Herbal Tinctures.

Not too long ago, someone asked me what a naturopathic doctor would recommend for his or her cold. Most NDs would recommend some vitamin and/or mineral supplements, steam inhalation, cold socks (another hydrotherapy technique soon to be discussed), lots of fluids, some dietary changes, and some herbal teas to drink, but they most likely would prescribe an herbal tincture.

An herbal tincture is a mixture of alcohol (ethanol usually) and whatever herbs will help the patient's condition. When herbs are steeped in alcohol, their medicinal compounds are released and concentrated. A patient would take 1-3 teaspoons of the tincture daily depending on his or her condition. In a sense, herbal tinctures are very similar to allopathic medicines as they are taken several times a day and taken only until the condition is healed (and not long term like other naturopathic remedies). However, tinctures are more natural as they only contain plant-based ingredients and no synthetic compounds. Also, they help patient to overcome symptoms. Herbal tinctures are not meant to help the patient recover faster or cope with a particular illness, but aren't meant to a magical potion that cures everything.

Many naturopathic doctors have dispensaries in their own clinic from which they sell and prepare herbal tinctures. Some health food stores sell/prepare them too. If you live in a really big city, they are available at herbal stores too. CCNM has its own tincture dispensary. Fourth-year students spend a couple of their clinic shifts working in the dispensary in order to learn how to properly prepare tinctures.

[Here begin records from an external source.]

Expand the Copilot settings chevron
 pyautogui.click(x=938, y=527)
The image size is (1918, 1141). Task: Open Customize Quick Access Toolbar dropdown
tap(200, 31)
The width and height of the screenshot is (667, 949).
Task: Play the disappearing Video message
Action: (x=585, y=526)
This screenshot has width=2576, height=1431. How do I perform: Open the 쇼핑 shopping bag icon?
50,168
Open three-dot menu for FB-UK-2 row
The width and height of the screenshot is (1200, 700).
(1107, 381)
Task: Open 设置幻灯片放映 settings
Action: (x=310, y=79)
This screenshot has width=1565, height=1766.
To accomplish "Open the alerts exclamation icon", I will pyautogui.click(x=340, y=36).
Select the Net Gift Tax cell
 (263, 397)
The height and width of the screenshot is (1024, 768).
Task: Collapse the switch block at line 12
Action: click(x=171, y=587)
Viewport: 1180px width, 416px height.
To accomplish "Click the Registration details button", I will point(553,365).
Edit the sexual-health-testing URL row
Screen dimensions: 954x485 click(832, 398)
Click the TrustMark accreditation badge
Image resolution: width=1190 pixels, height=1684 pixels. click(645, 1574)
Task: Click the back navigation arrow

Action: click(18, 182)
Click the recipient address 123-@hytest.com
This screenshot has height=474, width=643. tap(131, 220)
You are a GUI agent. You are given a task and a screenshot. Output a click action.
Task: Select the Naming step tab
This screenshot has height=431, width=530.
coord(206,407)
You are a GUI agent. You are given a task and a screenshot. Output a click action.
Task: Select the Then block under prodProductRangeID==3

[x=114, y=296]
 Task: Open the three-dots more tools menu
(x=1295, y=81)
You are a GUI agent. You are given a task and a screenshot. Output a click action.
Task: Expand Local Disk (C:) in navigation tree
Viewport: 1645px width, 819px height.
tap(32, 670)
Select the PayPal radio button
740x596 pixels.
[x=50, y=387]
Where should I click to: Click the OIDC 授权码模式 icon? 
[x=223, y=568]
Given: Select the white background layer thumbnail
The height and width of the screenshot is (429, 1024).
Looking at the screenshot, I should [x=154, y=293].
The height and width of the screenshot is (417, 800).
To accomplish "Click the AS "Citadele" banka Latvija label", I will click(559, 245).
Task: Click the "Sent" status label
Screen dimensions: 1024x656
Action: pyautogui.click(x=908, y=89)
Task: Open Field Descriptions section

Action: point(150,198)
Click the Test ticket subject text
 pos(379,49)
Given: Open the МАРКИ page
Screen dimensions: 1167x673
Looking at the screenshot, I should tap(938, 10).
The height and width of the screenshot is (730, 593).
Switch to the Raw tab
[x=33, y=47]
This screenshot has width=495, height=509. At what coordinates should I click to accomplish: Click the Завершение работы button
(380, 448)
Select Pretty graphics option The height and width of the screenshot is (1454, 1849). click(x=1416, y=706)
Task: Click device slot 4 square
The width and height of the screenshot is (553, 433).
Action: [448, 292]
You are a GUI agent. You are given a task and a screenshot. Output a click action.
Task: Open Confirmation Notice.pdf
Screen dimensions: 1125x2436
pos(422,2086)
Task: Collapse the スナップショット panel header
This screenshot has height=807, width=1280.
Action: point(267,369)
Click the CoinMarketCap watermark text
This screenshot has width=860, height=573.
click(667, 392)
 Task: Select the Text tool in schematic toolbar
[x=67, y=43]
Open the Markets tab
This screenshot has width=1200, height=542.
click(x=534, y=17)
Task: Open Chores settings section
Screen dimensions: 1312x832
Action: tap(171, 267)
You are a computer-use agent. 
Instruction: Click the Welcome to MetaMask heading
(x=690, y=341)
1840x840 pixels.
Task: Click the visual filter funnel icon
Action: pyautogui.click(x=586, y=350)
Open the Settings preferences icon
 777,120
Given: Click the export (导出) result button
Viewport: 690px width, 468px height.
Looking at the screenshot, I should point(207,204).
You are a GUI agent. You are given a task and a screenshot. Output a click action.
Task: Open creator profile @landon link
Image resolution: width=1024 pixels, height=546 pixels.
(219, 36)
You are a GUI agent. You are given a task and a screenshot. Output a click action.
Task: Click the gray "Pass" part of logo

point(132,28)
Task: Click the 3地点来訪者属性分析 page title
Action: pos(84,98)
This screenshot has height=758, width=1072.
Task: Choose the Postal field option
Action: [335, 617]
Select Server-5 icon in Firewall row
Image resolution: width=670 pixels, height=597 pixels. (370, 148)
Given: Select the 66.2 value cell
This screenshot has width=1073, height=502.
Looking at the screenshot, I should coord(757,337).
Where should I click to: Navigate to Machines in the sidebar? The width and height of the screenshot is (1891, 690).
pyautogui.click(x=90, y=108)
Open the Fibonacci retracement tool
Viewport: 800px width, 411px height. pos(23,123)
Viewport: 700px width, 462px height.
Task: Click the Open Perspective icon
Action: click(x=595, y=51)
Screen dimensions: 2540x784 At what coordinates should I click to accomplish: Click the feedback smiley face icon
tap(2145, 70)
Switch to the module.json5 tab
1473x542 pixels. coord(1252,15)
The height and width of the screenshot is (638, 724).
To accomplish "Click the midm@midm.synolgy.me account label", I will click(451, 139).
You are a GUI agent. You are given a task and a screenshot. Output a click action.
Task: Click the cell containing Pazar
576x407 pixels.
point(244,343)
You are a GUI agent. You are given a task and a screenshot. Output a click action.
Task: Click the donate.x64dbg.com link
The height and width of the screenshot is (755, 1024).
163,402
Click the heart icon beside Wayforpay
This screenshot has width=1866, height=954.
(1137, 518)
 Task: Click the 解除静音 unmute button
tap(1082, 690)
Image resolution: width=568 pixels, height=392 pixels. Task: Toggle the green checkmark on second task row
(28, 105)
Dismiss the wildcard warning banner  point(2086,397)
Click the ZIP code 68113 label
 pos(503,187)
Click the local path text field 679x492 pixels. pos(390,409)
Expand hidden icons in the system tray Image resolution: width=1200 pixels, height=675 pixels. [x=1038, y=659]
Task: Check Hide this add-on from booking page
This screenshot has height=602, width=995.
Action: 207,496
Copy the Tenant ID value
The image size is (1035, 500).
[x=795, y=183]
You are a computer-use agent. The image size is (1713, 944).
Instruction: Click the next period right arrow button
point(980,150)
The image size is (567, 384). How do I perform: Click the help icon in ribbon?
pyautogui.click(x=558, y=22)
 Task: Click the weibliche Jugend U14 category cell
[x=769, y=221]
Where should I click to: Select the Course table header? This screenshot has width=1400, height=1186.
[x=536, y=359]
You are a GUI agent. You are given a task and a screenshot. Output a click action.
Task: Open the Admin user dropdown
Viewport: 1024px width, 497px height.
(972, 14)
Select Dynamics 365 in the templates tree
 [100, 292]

Some herbal tinctures taste awful, others not so bad; it all depends on the herbs they contain. One common characteristic of tinctures is that they "burn the throat" but this is just because they all contain ethanol and we all know that alcohol gives-off somewhat of a "burning" sensation.

Side Note: while I love herbal tinctures, they can unfortunately give naturopathic medicine a bad reputation because they look like strange magic potions!


  1. I tried one of Becca's tinctures that she thought was yucky tasting - but I didn't feel it was so bad.

    Actually it is a good thing if it isn't appealling as folks will only want to use it if it is absolutely necessary unlike flavourful marketed meds that adults and children to frequently gobble up.